Tweede nota van wijziging

Wijziging van enkele belastingwetten en enige andere wetten (Belastingplan 2022)

Nota van wijziging

Nummer: 2021D39030, datum: 2021-10-27, bijgewerkt: 2024-02-19 10:56, versie: 3

Directe link naar document (.pdf), link naar pagina op de Tweede Kamer site, officiële HTML versie (kst-35927-12).

Gerelateerde personen: Bijlagen:

Onderdeel van kamerstukdossier 35927 -12 Wijziging van enkele belastingwetten en enige andere wetten (Belastingplan 2022).

Onderdeel van zaak 2021Z16036:

Onderdeel van zaak 2021Z18143:

Onderdeel van activiteiten:

Preview document (🔗 origineel)


Tweede Kamer der Staten-Generaal 2
Vergaderjaar 2021-2022

35 927 Wijziging van enkele belastingwetten en enige andere wetten (Belastingplan 2022)

Nr. 12 TWEEDE NOTA VAN WIJZIGING

Ontvangen 27 oktober 2021

Het voorstel van wet wordt als volgt gewijzigd:

A

In artikel I wordt na onderdeel B een onderdeel ingevoegd, luidende:

Ba. Het in artikel 8.10, tweede lid, als eerste vermelde bedrag wordt verhoogd met € 14.

B

In artikel V wordt in het voorgestelde artikel 13, tweede lid, onderdeel c, «de in het eerste lid genoemde bedragen» vervangen door «de bedragen, genoemd in het eerste lid,».

C

In artikel VI wordt na onderdeel A een onderdeel ingevoegd, luidende:

Aa. Het in artikel 22, tweede lid, als eerste vermelde bedrag wordt verhoogd met € 14.

D

Artikel IX wordt als volgt gewijzigd:

1. In onderdeel H wordt het voorgestelde artikel 15al als volgt gewijzigd:

a. In het derde lid, onderdeel b, wordt «uitmaak» vervangen door «uitmaakt».
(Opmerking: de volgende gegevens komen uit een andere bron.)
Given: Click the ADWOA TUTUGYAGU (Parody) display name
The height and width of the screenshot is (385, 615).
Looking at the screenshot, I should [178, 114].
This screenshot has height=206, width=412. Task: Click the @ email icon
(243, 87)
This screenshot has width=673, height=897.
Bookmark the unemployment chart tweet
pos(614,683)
b. In het vierde lid, tweede zin, wordt «derde lid» vervangen door «derde en vierde lid».

2. Na onderdeel H worden twee onderdelen ingevoegd, luidende:

Ha

In artikel 15b, eerste lid, onderdeel a, wordt «30%» vervangen door «20%».

Hb

In artikel 22 wordt in de tarieftabel «25%» vervangen door «25,8%».

3. In onderdeel I wordt in het voorgestelde artikel 25a, tweede lid, «vastgesteld,» vervangen door «vastgesteld».
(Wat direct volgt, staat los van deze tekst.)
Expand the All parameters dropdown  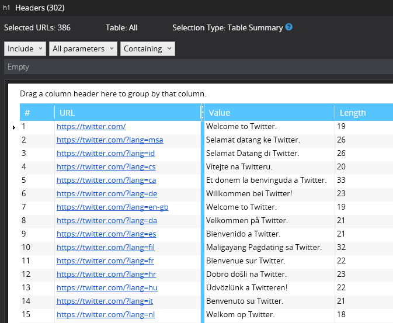coord(83,49)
4. In onderdeel J wordt het voorgestelde artikel 25b als volgt gewijzigd:

a. In het derde lid, derde zin, wordt «van vijf jaren» vervangen door «voor het herzien of alsnog vaststellen van een bedrag aan voort te wentelen voorheffingen».
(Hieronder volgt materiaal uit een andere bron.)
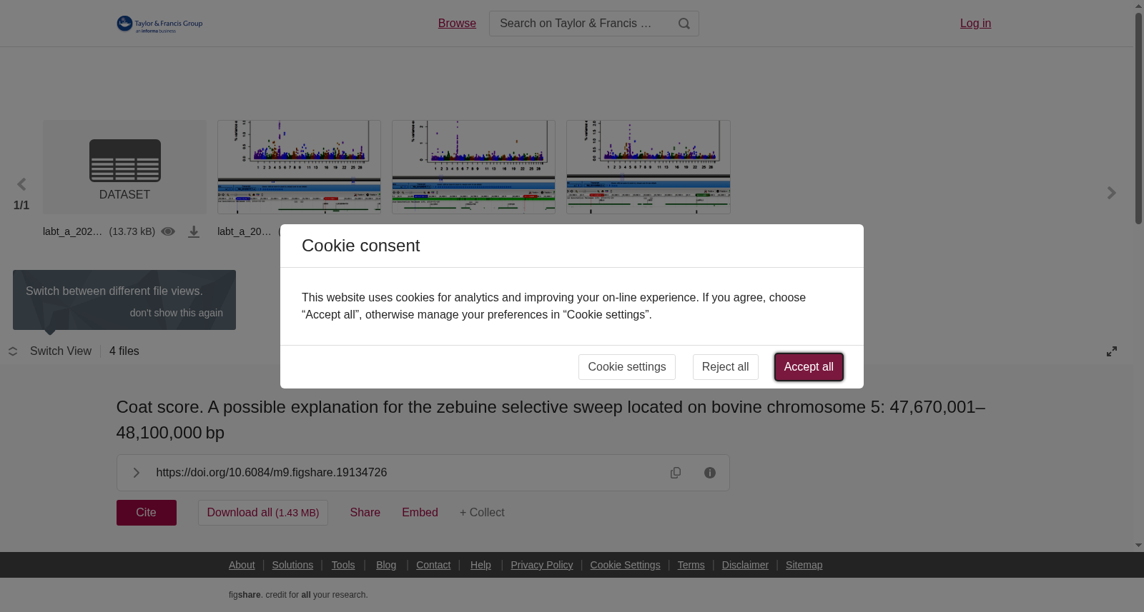The width and height of the screenshot is (1144, 612).
Task: Download the labt_a_202 dataset file
Action: 194,232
b. Er wordt een lid toegevoegd, luidende:

4. In afwijking in zoverre van het derde lid, tweede zin, vervalt de bevoegdheid tot het herzien of alsnog vaststellen van een bedrag aan voort te wentelen voorheffingen in een jaar door verloop van twaalf jaren na afloop van het jaar waarin de voorheffingen zijn geheven indien de inspecteur navordert op grond van artikel 16, vierde lid, van de Algemene wet inzake rijksbelastingen.

E

In artikel XXII, onderdeel A, vervalt in het voorgestelde artikel 47, eerste lid, onderdeel w, «die afkomstig is van een distributienet,».

F

In artikel X, onderdeel D, onder 1, wordt in het voorgestelde artikel 15a, eerste lid, «indien van toepassing artikel 15, vierde lid» vervangen door «het vierde lid».

G

Artikel XXVI wordt als volgt gewijzigd:

1. In onderdeel d wordt na «artikel IX» ingevoegd «, onderdelen A, B, C, D, E, F, G, H, Ha, I en J,».

2. In onderdeel f wordt «artikel I, onderdeel D, onder 1» vervangen door «artikel I, onderdelen Ba en D, onder 1».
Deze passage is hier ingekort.